Authorization Section¶
This section defines users and authentication credentials for local mailboxes and authorisation of mail transfer. Entries in this section consist of subsections with predefined names denoting the type of the subsection. A sample section is in lines 35 to 38 in the example. Currently the following types are defined:
- user
- a key/value list of users and their passwords. These are user definitions for quick testing purposes. Since the passwords are not encrypted, anyone with access to the configuration file can see the passwords. Use of this user definition scheme is therefore strongly discouraged.
Destinations Section¶
For every path to deliver mail to there is a subsection in the destinations section. When a mail is about to be delivered the spooler (the facility within PyMail to take care of mail delivery) scans all these subsections in the order specified by their priority entry for a match of the email’s destination domain with the subsection’s domain entry. If a match is found the mail is delivered according to the specifications in that subsection. If a subsection does not have a domain entry, everywhere is substituted, meaning it will always match. The value in the domain entry can be a regular expression.

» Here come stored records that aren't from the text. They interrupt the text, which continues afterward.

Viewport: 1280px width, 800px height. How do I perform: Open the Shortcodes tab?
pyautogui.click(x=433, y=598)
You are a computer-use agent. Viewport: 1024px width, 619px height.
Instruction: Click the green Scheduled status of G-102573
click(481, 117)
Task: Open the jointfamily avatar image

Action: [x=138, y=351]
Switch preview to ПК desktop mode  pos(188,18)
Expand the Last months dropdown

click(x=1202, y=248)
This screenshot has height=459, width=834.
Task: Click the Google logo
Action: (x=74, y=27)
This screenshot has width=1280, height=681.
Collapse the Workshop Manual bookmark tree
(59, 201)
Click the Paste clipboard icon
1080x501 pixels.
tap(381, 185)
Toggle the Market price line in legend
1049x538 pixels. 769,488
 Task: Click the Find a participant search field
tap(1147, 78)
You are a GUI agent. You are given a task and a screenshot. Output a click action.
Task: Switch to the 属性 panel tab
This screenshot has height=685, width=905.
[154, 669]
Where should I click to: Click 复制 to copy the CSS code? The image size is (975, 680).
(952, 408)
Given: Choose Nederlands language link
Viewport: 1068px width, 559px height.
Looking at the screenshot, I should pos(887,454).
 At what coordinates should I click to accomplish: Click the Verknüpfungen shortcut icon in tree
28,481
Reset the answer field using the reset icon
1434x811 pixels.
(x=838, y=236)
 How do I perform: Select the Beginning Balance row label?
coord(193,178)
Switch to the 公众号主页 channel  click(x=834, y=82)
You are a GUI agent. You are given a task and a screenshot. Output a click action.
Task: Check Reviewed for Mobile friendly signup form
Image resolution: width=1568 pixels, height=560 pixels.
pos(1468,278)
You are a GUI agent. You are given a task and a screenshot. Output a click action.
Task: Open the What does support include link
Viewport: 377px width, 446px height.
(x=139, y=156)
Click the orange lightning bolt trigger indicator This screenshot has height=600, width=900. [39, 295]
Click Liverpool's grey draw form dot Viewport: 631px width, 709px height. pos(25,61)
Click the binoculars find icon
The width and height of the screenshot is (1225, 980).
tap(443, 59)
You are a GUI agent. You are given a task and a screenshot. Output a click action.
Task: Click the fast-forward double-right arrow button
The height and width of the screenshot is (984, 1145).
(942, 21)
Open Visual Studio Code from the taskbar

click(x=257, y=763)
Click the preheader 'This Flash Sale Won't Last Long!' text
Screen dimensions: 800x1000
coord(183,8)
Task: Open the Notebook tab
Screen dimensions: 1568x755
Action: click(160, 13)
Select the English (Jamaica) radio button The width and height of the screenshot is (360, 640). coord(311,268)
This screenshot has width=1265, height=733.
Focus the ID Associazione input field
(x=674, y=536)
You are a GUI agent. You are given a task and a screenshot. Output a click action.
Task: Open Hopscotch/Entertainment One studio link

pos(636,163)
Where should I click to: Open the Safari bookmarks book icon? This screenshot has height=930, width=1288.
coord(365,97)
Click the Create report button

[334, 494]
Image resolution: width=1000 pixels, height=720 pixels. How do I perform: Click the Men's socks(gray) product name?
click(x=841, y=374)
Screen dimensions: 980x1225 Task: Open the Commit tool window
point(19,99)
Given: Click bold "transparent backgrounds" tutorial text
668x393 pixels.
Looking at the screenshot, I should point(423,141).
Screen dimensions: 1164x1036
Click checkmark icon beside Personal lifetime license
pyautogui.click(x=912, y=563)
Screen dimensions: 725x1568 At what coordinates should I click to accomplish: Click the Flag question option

Omitting the domain entry is equal to specifying ”.*”, as seen in the example. It is important to understand that when omitting the domain entry (or specifying ”.*”) the subsection should have the lowest priority (denoted by a very high priority value), or else it will eclipse all subsections with a lower priority. To assign the lowest possible priority the section’s priority entry can be omitted, like in the example. The following types of destinations are currenty available:
- smtp
- the mail will be delivered via SMTP according to the rules specified in RFC 5321.
- maildir
- the mail will be delivered to a local MailDir mailbox. For this, an additional entry, directory is required which specifies the path to the MailDir directory where the mail is to be stored. In this path, a substitution can be made in the form {user}. PyMail will fill in the username for this construct. MailDir support will be provided in version 0.2 or later.